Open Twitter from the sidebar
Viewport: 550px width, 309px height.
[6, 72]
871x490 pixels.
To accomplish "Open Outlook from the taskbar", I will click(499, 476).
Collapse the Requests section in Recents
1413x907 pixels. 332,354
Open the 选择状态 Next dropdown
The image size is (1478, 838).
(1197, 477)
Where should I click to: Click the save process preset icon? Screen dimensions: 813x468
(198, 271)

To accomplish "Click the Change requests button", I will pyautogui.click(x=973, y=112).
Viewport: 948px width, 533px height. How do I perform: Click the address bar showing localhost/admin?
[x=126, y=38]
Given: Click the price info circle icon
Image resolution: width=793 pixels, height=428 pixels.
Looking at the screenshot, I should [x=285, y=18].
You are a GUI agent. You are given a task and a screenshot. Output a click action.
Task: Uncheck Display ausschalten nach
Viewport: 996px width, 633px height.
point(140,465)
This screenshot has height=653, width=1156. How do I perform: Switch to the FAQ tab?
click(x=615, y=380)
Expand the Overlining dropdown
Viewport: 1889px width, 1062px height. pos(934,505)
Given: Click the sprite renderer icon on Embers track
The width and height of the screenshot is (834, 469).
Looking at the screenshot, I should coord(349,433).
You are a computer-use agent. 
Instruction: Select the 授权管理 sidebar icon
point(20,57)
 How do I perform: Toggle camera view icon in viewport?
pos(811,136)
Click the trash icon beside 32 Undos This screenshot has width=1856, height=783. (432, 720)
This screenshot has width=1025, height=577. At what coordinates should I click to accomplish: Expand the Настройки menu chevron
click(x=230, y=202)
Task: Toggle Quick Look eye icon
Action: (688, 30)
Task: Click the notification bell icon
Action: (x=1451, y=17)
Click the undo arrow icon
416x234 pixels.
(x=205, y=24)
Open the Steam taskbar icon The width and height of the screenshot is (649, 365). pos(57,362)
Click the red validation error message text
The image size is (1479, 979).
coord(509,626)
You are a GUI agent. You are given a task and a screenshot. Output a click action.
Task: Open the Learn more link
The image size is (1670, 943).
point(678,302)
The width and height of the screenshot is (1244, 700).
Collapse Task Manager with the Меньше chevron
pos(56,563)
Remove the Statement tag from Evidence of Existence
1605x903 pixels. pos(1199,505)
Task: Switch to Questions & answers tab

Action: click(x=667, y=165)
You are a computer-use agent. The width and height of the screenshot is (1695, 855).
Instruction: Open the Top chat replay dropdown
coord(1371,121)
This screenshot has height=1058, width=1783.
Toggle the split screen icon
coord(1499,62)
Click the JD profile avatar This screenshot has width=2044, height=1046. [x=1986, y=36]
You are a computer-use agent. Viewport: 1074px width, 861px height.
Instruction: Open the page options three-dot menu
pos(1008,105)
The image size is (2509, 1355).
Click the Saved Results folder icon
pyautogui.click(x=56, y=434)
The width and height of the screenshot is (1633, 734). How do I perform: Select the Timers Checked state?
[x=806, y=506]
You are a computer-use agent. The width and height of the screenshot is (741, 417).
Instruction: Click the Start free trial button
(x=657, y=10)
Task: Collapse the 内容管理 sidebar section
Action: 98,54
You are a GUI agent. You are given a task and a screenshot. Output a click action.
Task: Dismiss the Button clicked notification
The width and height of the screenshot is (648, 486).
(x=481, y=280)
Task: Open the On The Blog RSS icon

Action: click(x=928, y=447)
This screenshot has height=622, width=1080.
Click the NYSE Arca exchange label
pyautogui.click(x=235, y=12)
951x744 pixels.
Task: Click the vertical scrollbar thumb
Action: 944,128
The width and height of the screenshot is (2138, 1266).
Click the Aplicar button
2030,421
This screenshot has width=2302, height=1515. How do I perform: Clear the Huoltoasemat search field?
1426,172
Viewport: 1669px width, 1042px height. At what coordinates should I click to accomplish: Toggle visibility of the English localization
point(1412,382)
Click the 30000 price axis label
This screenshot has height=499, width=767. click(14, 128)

________________

■ Work to be completed:
Using the entries above, extract exactly the span from the line with "The width and height of the screenshot is (1633, 734)." to the line with "is (741, 417).", both lines included; leave out everything else.

■ Written answer:
The width and height of the screenshot is (1633, 734). How do I perform: Select the Timers Checked state?
[x=806, y=506]
You are a computer-use agent. The width and height of the screenshot is (741, 417).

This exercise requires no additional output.